**Task requirements**
Transcribe exactly the lines that fall between the one holding "You are a GUI" and the one holding "Task: Click Change under Authentication", inclusive, from the entries below.

**Data under study**
__________

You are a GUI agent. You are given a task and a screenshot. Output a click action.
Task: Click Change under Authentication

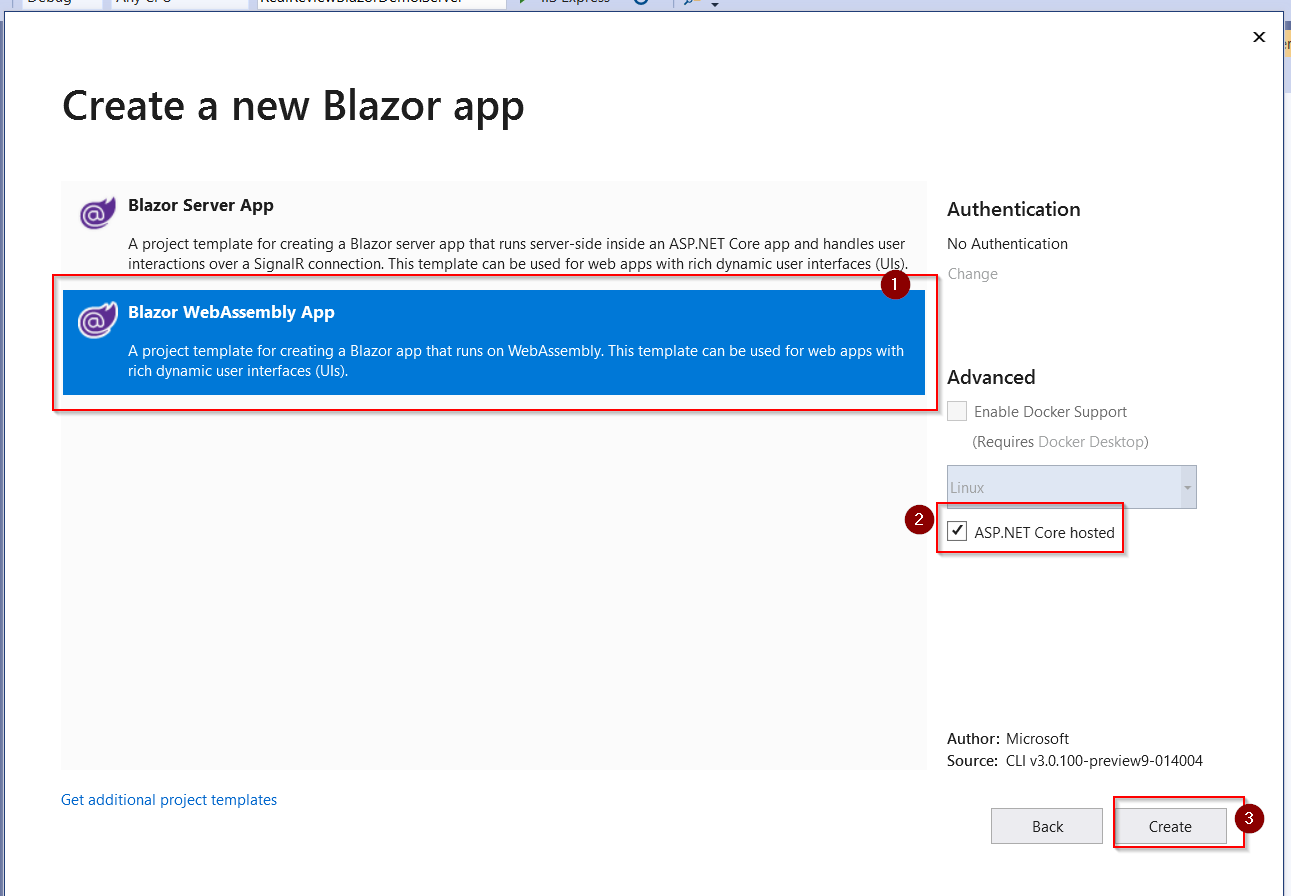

__________

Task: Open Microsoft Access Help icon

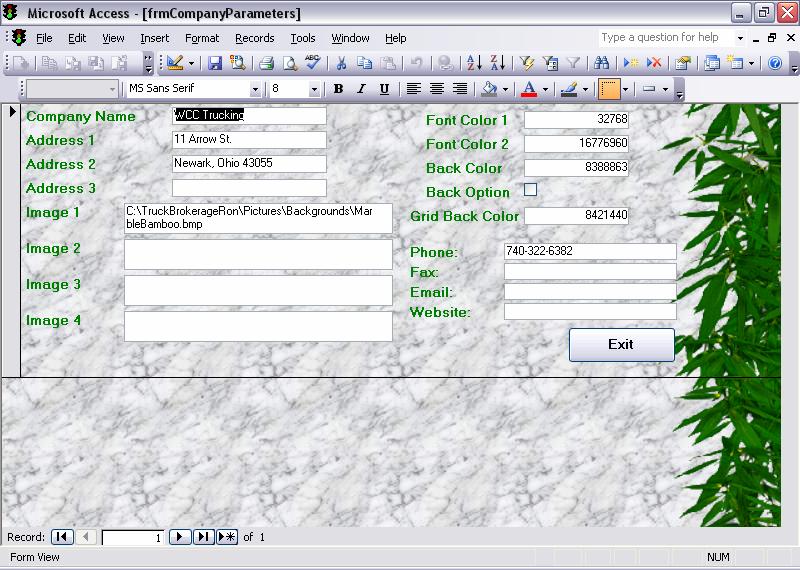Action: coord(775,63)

__________

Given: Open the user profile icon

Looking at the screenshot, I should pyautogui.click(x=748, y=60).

__________

**Exercise solution**
You are a GUI agent. You are given a task and a screenshot. Output a click action.
Task: Click Change under Authentication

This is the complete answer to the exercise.